4. Stimulan, Salah Satunya Kopi
Kopi dapat memperburuk kecemasan yang sedang dialami. Psikolog Women’s Health Center di Wooster Branch of Cleveland Clinic, Susan Bowling mengungkapkan bahwa beberapa penelitian menunjukkan bahwa mengonsumsi lebih dari 200 miligram kafein (dua cangkir kopi) dapat meningkatkan kemungkinan kecemasan dan serangan panik pada orang yang sensitif terhadapnya.
“Efek alami kafein merangsang sejumlah sensasi, seperti jantung Anda berdetak lebih cepat, tubuh Anda memanas, tingkat pernapasan Anda meningkat – semua hal yang meniru kecemasan,” ujar Susan.
“Secara psikologis, sulit bagi pikiran Anda untuk mengenali bahwa ini bukan kecemasan karena gejala yang bisa muncul memang sama,” Susan menjelaskan.
Selain kopi, terdapat stimulan lainnya. Salah satunya adalah narkoba dan minuman beralkohol.
Selanjutnya, media sosial juga dianggap ikut berkontribusi dalam kecemasan seseorang. Penelitian terkait ini sempat dipublikasikan dalam National Library of Medicine.
Penelitian tersebut menemukan bahwa menggunakan empat atau lebih platform media sosial, berada di media sosial selama satu jam atau lebih per hari, mengunjungi situs media sosial 30 kali atau lebih per minggu, merasakan hubungan emosional yang intens dengan media sosial, dan/atau merasa seolah-olah Anda kecanduan menggunakan media sosial terkait dengan peningkatan risiko kecemasan.
“Anda tidak perlu untuk benar-benar menghilang dari media sosial. Namun bagi beberapa orang, melihat media sosial bisa menimbulkan kecemasan. Jadi jika itu masalahnya, maka Anda harus mulai membatasinya,” kata direktur Center for the Treatment and Study of Anxiety di University of Pennsylvania, Lily Brown.
Pandemi COVID-19 telah menyebabkan munculnya istilah baru seperti Coronaphobia.
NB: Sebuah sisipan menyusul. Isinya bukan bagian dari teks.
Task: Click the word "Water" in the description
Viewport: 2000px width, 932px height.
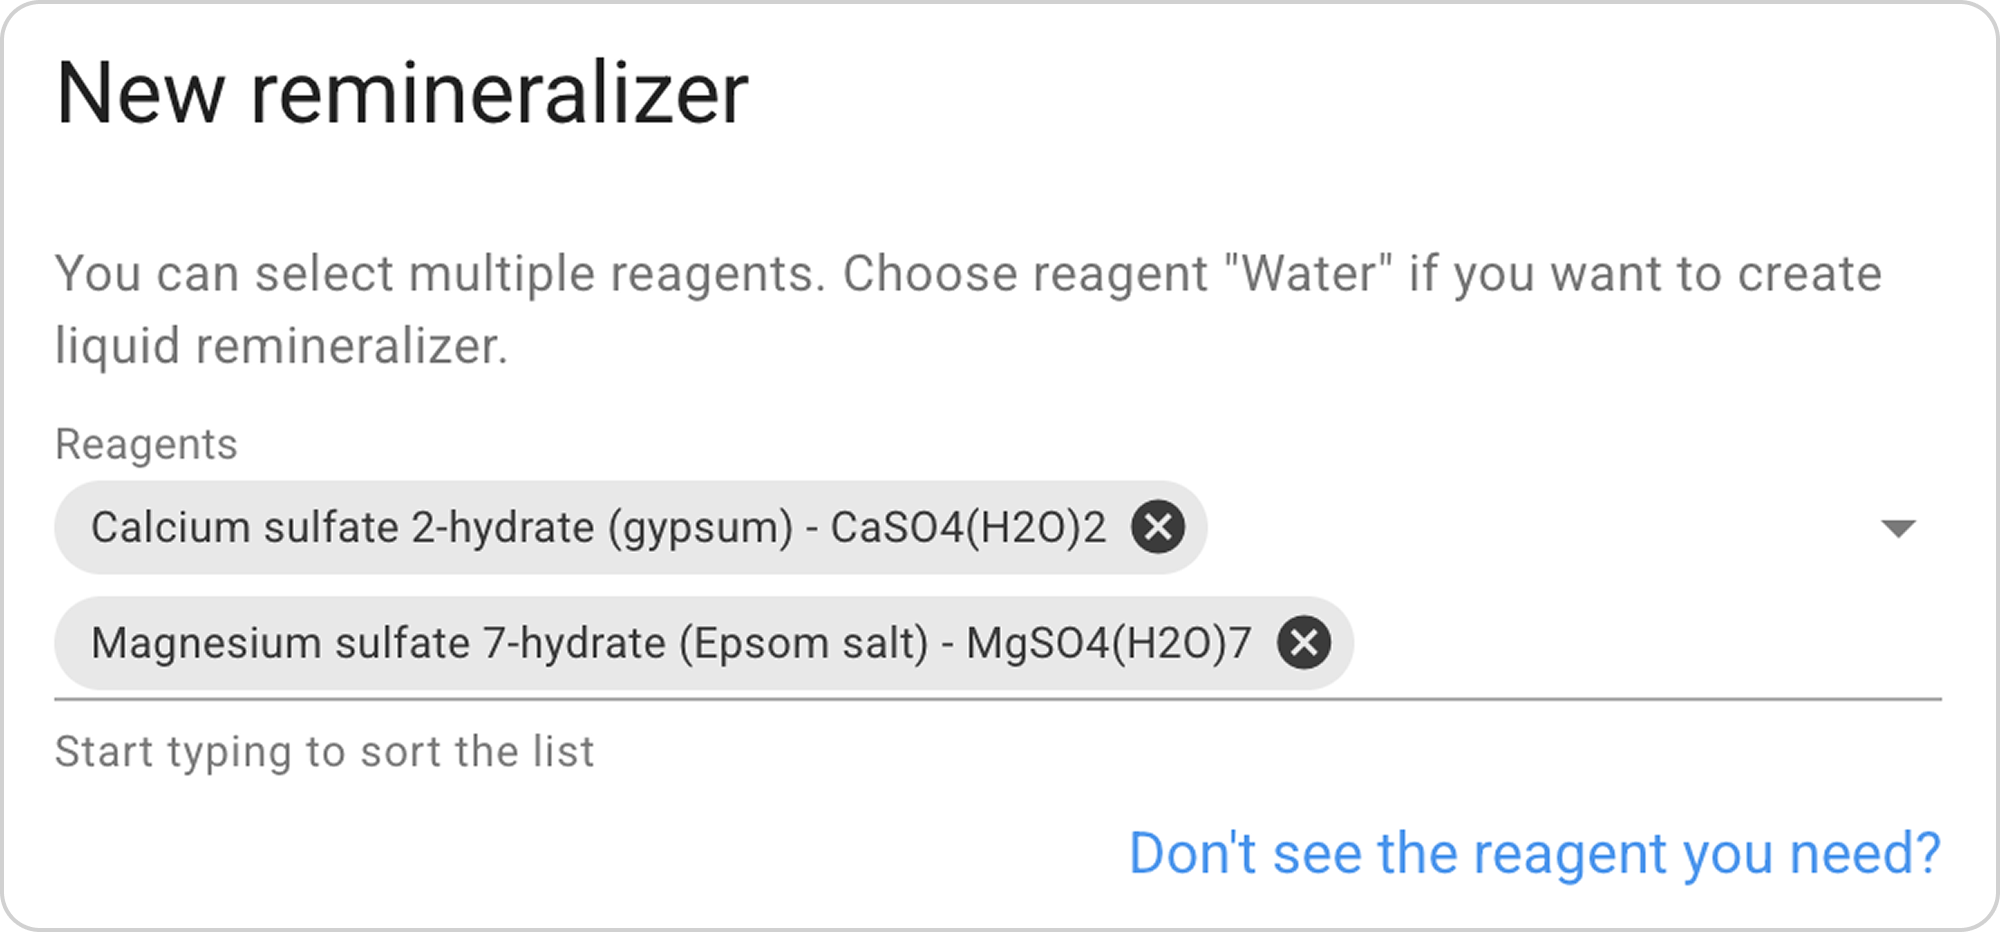Action: (1309, 273)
Selama pandemi, banyak peneliti melihat bahwa kekhawatiran terkait COVID-19 telah menyebabkan tingkat kecemasan yang lebih besar.
Kecemasan tersebut dapat berasal dari ketidakpastian tentang apa yang akan terjadi selanjutnya dalam pandemi, diharuskan untuk terus beradaptasi, dan mendengar tentang kematian yang terjadi akibatnya.
Mengontrol kecemasan bukanlah suatu hal yang mudah, namun masih ada beberapa upaya yang dapat Anda lakukan. Misalnya dalam hal kecemasan akibat media sosial, maka para ahli menyarankan untuk tak apa bila membatasinya.
“Bagi kita semua, dalam titik tertentu, suatu kekacauan memang dapat terjadi. Jadi, penting untuk lebih dulu memikirkan bagaimana kesiapan diri Anda untuk menghadapi itu dan menjaga diri Anda sendiri,” kata Lily.
“Sehingga ketika kekacauan itu benar-benar terjadi, Anda dapat merasa lebih tangguh dari dasarnya,” sambungnya.